I made myself breakfast and everything and then whoever's house it actually was came downstairs very upset.
Note to all middle aged "I totally let myself go after childbirth" frumpy mothers: I do not dress this way for your husbands. Stop looking at me like that. It's not my fault.
He suggested abortion before I finished the sentence. That was my plan too, but now I feel like should keep it just to prove how big of a dick he is.
just drunkenly made mashed potatoes at midnight. what have you done for your calorie intake lately?
I wasn't so much your wingman at that point as I was the interpreter of you point at shit and mumbling to the cab driver.

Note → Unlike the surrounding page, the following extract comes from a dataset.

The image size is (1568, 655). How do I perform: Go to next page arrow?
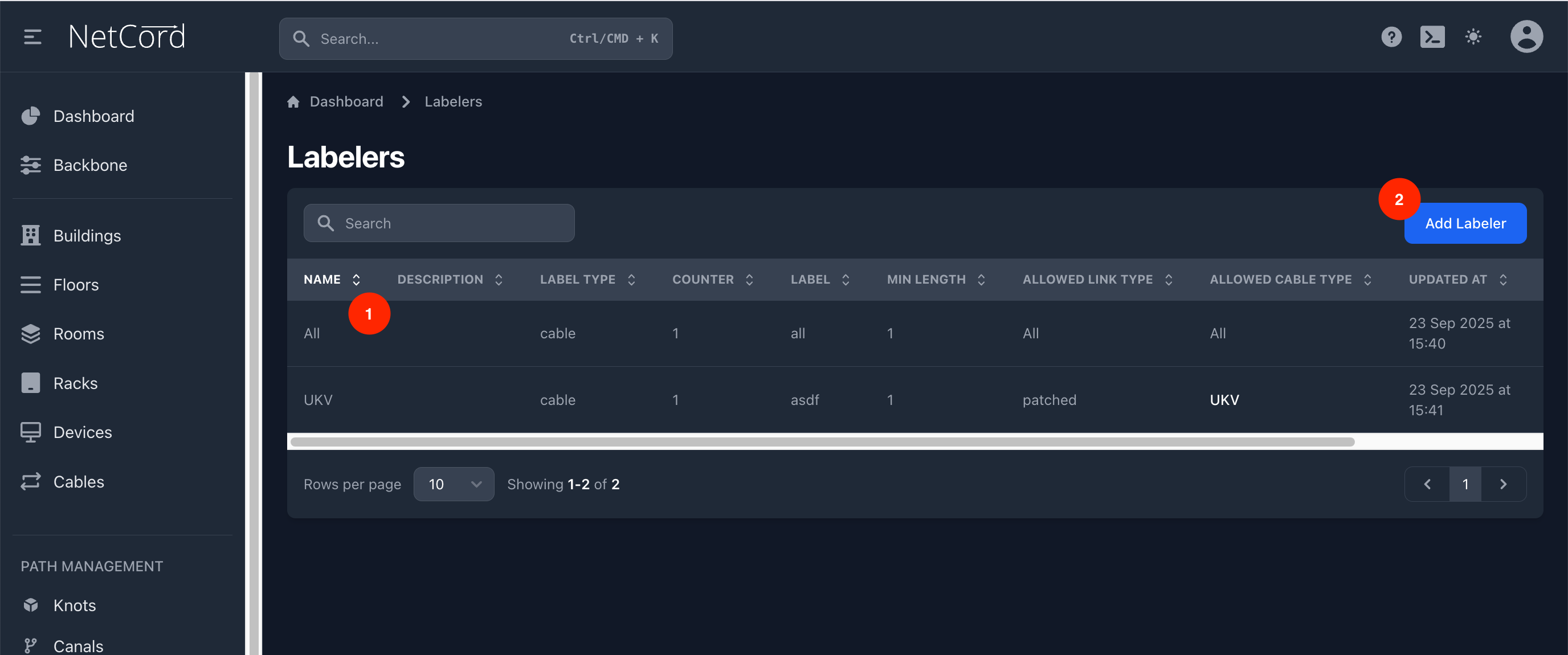(1503, 484)
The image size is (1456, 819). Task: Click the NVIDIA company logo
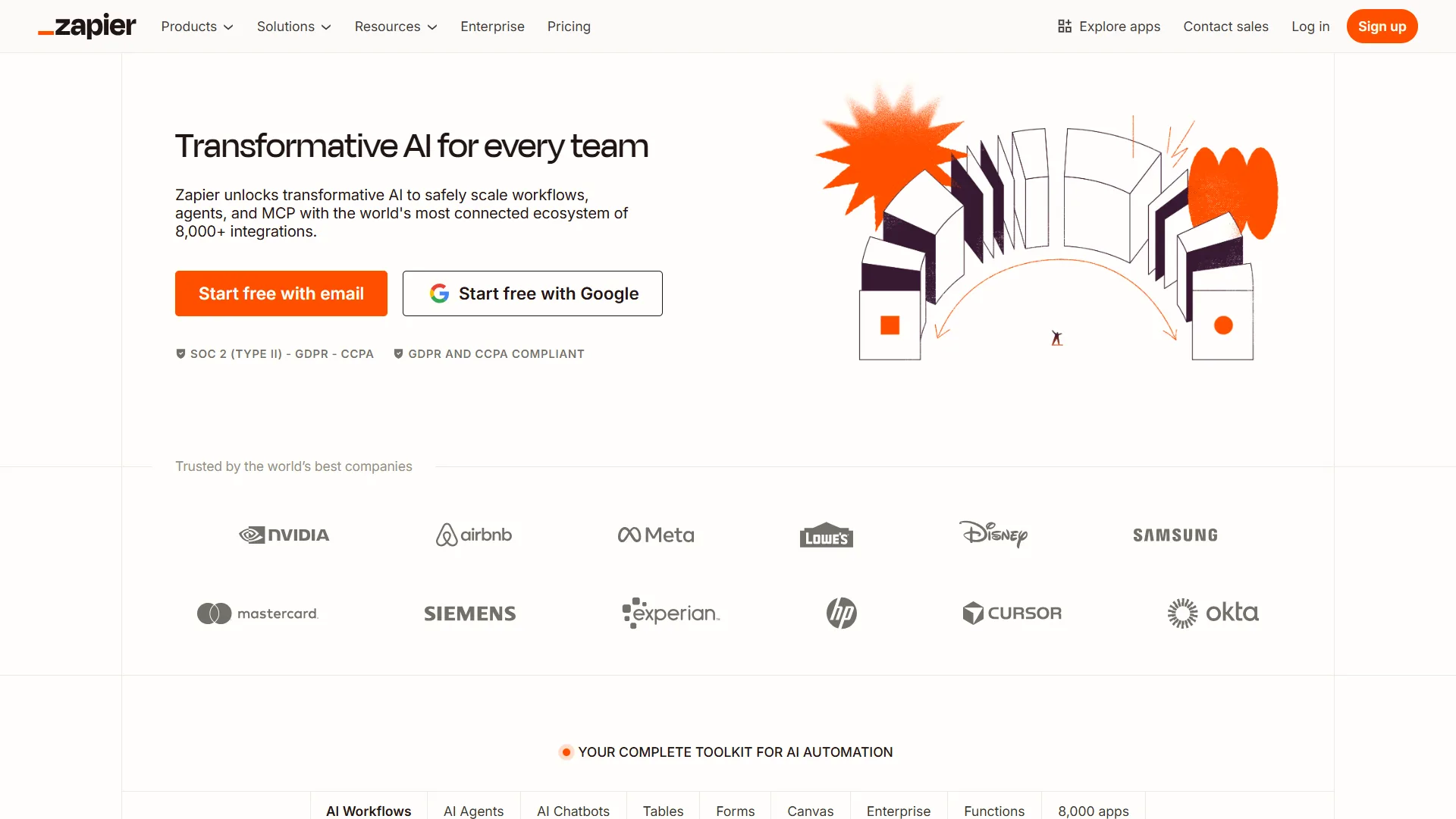pyautogui.click(x=283, y=535)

The last mom I slept with was the worst lay ever. Imagine fucking a hairy wet pillow for 60 minutes. Good luck with your milf. I was joking about the Susan Boyle comment btw.

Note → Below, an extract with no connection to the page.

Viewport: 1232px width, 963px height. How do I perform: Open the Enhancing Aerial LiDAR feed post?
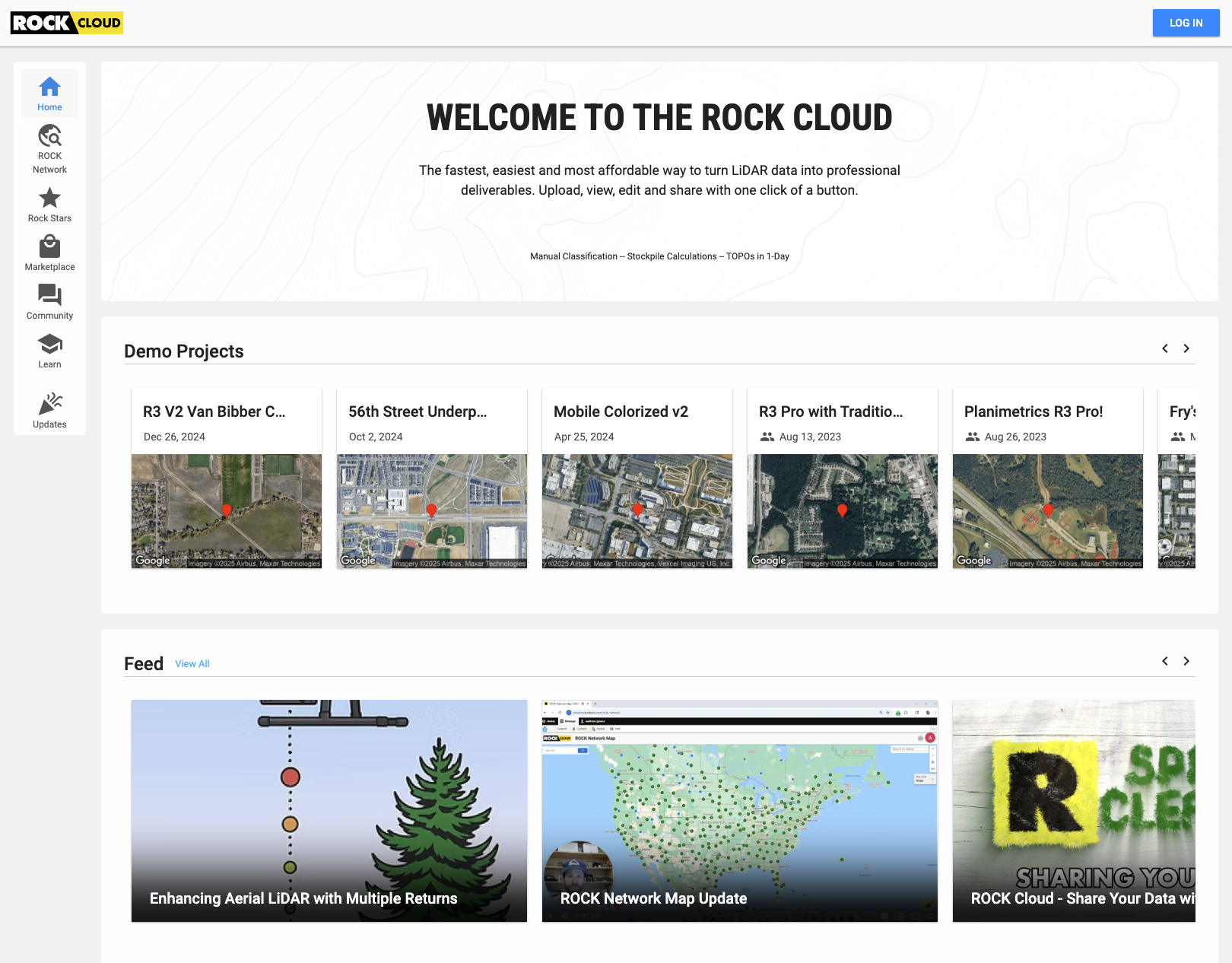coord(329,810)
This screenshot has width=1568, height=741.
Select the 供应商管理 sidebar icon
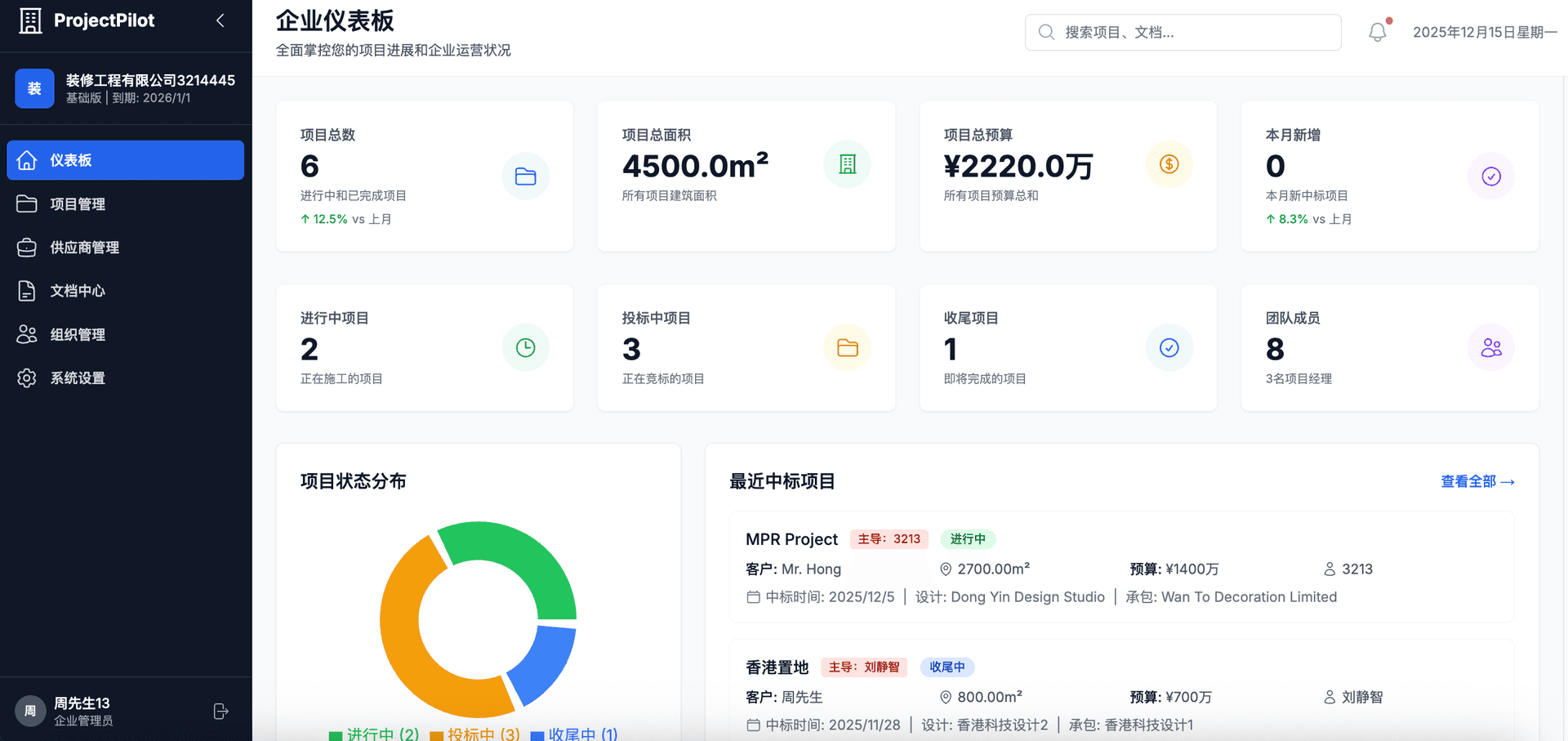pyautogui.click(x=28, y=247)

Hope you had your fill for the summer my friend, because all the cleavage has been put away for the winter. Fear not; it blooms again in May.
Oh. My. God. Dad smoked a bowl. He's been playing cards...I just told a story and when I was done, he got really close to my face and very seriously asked me if he had cheese in his beard. I'm about to die.
When Vanessa's kindergarten teacher called me in because she was caught with her hand down some boys pants in the bathroom, I knew you babysat last week.
I am seriously thinking about wearing a blanket as a cape. So when I pass out tonight the blanket might keep me warm.
The cleaning lady has moved my vibrator twice now so I would say I'm pretty ready to move out.
I wish I got like a congrats basket for being a responsible sexually active member of society complete with condoms, tissues and lollipops.
You just had sex during the movie Radio. This is an all time low
I wish I was taller so I could give these boobs the publicity they deserve.
I got off F O U R times, just because he wanted to hear me moan. He is my hero.